If I want to include an intent ‘search’ (which will query the store’s internal semnatic search engine via api), I have to include all the objects from the store’s catalog in the training data. Sometimes I define them just like individual words (‘entities’). The phrases of the question about the item in the store are few (e.g. ‘I would like to buy x’), but there are many objects (entitis). I have a stores that can have 10,000 items. That the assistant would know that when he writes: ‘I’m looking for a wardrobe’, he recognizes an intent search and when ‘I’m looking for the God’ it is an intent bot challenge. If I expand the search intent training data using the shop catalog, the intention classes will be very unbalanced. How to deal with this? Is it a good idea to treat the names of items in the store as synonyms? From buisness perspective I have to be sure when dealing with internet search and other intents.

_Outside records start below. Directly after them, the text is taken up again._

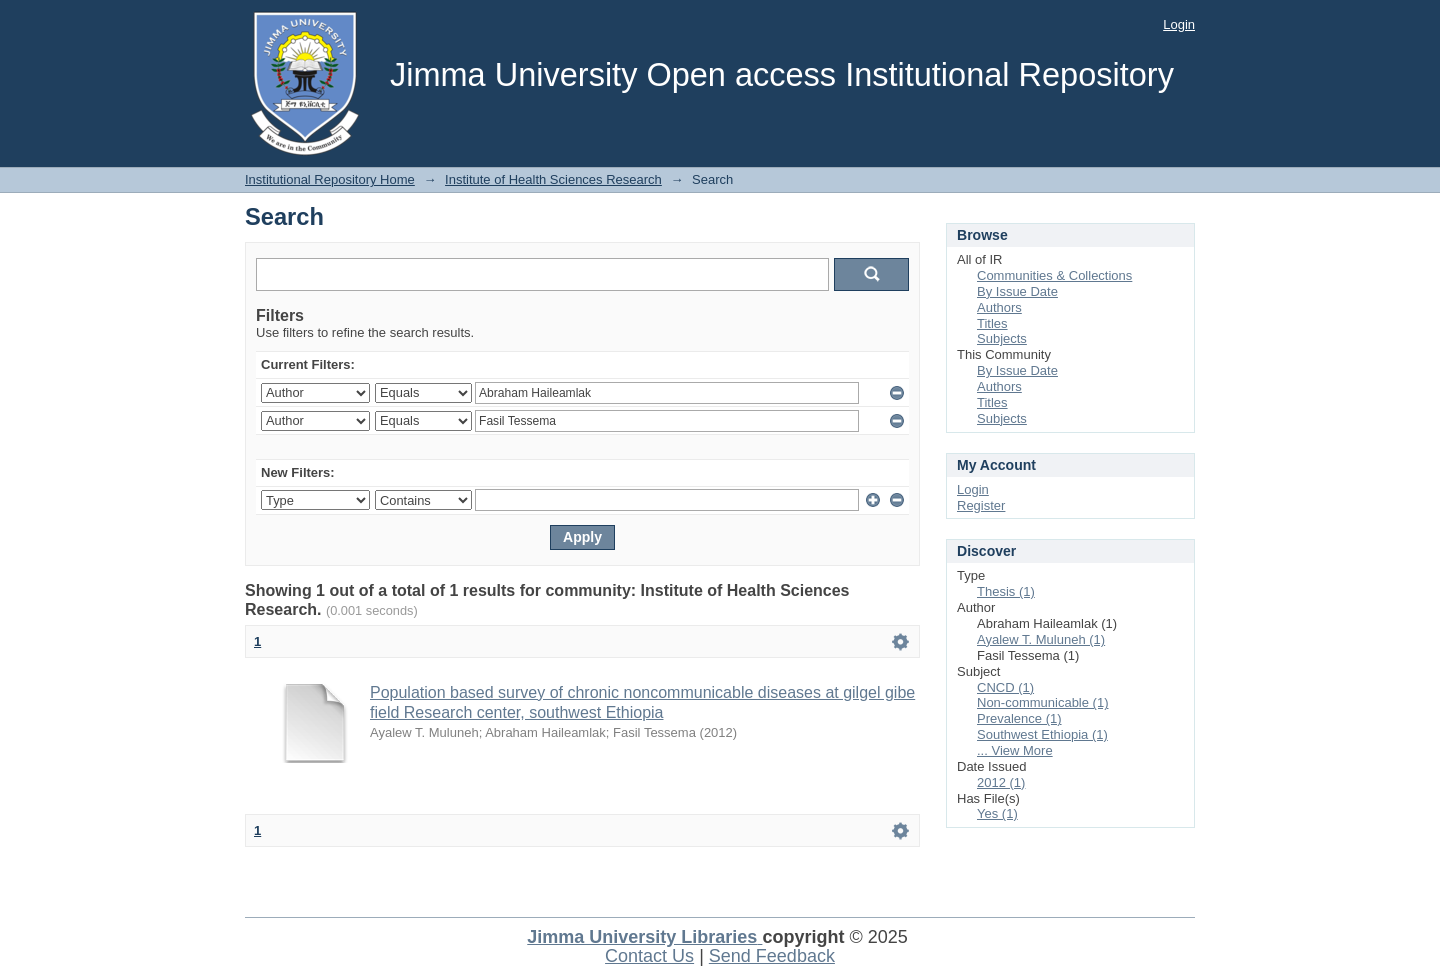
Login (1179, 24)
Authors (999, 307)
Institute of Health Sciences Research (553, 179)
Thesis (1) (1006, 591)
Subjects (1002, 338)
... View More (1015, 750)
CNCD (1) (1005, 687)
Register (981, 505)
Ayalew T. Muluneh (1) (1041, 639)
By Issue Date (1017, 291)
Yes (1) (997, 813)
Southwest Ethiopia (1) (1042, 734)
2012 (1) (1001, 782)
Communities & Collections (1054, 275)
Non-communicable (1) (1043, 702)
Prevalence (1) (1019, 718)
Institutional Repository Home (330, 179)
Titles (992, 323)
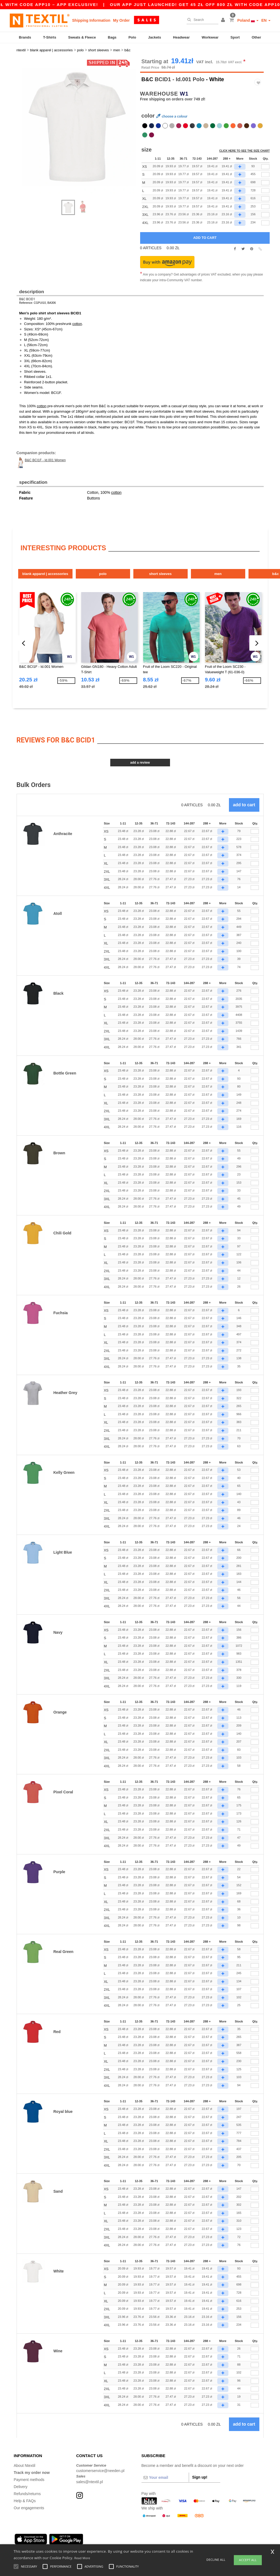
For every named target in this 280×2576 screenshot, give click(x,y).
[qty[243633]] (265, 174)
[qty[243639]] (265, 166)
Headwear (181, 37)
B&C (147, 79)
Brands (25, 37)
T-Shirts (49, 37)
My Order (121, 20)
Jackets (154, 37)
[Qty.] (255, 831)
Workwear (210, 37)
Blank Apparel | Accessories (45, 573)
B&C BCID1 (27, 299)
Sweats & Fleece (82, 37)
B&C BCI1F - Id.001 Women (45, 460)
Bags (112, 37)
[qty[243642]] (265, 206)
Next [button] (20, 131)
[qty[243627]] (265, 190)
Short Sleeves (160, 573)
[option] (76, 126)
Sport (235, 37)
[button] (223, 20)
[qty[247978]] (265, 214)
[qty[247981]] (265, 222)
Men (218, 573)
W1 (184, 94)
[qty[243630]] (265, 182)
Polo (132, 37)
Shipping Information (91, 20)
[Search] (201, 20)
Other (256, 37)
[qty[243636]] (265, 198)
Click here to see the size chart (244, 150)
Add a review (140, 762)
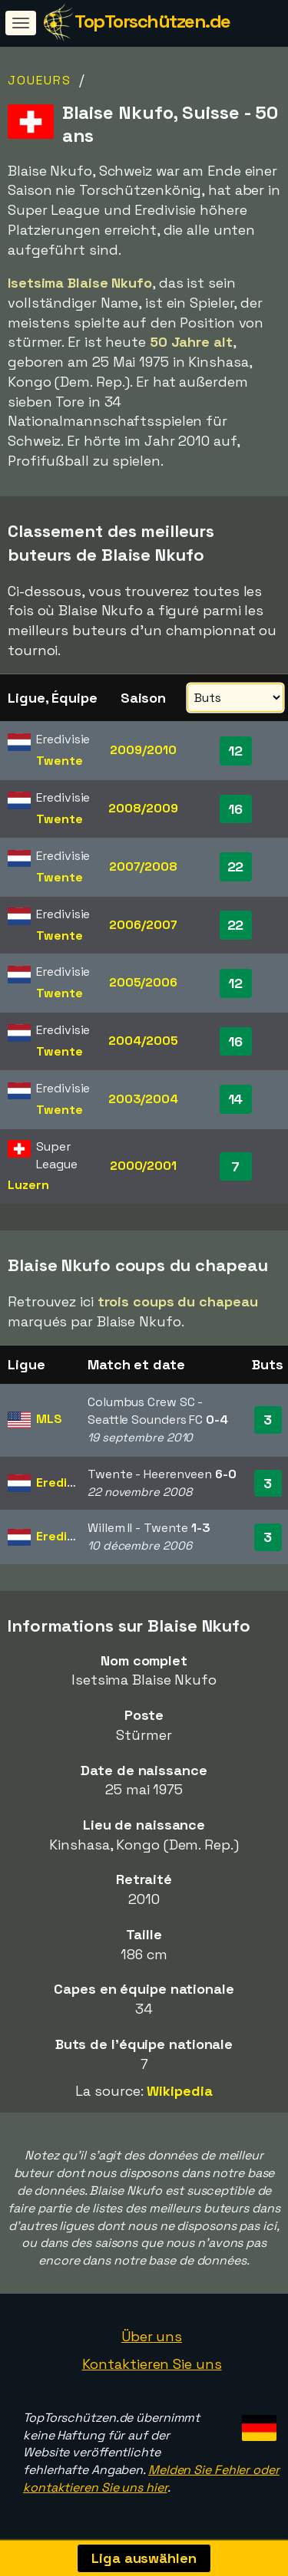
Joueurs (39, 80)
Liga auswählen (144, 2558)
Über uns (151, 2336)
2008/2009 (142, 808)
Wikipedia (179, 2091)
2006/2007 (143, 925)
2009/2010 (143, 750)
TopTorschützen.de (152, 21)
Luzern (28, 1185)
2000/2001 (143, 1166)
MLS (49, 1419)
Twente (59, 761)
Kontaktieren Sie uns (152, 2364)
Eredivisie (65, 1482)
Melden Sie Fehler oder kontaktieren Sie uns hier (151, 2478)
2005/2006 (143, 982)
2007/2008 (143, 866)
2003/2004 (143, 1099)
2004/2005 (142, 1041)
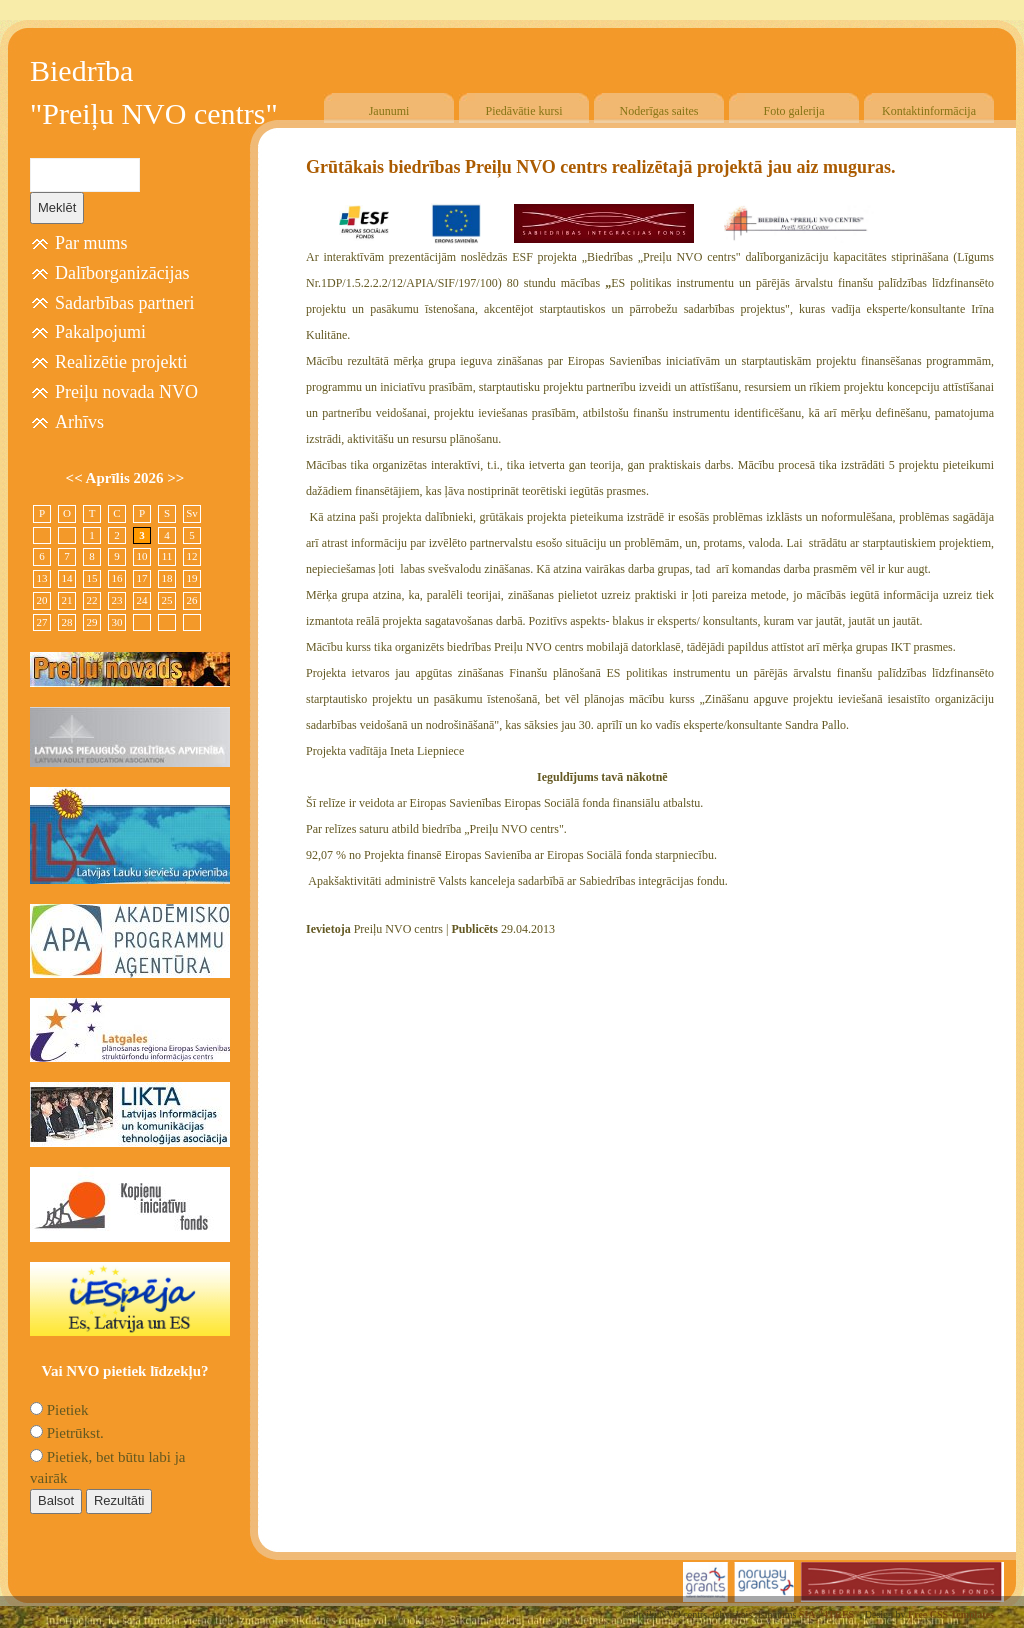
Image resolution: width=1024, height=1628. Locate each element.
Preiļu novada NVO (126, 392)
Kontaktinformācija (929, 111)
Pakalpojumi (100, 332)
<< (76, 478)
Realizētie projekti (121, 362)
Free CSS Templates (951, 1614)
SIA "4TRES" (829, 1614)
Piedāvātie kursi (524, 111)
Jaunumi (389, 111)
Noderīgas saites (659, 111)
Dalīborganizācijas (122, 273)
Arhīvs (79, 422)
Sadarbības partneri (124, 303)
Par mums (91, 243)
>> (175, 478)
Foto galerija (794, 111)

if you have a semantic engine that can identify products from a sentence then i would not use a CRF or Lookup table because personally i feel adding products into training data would create imbalanced dataset, specially if you need to add 10k products.
Instead i would approach it using FormActions or CustomAction and use the message tokens to look for products mentioned and fill in a slot Or create an NLU component, that looks up the database to find product keywords mentioned in it and fill up the entity
Souvik that’s make sense for me. Thank you for help.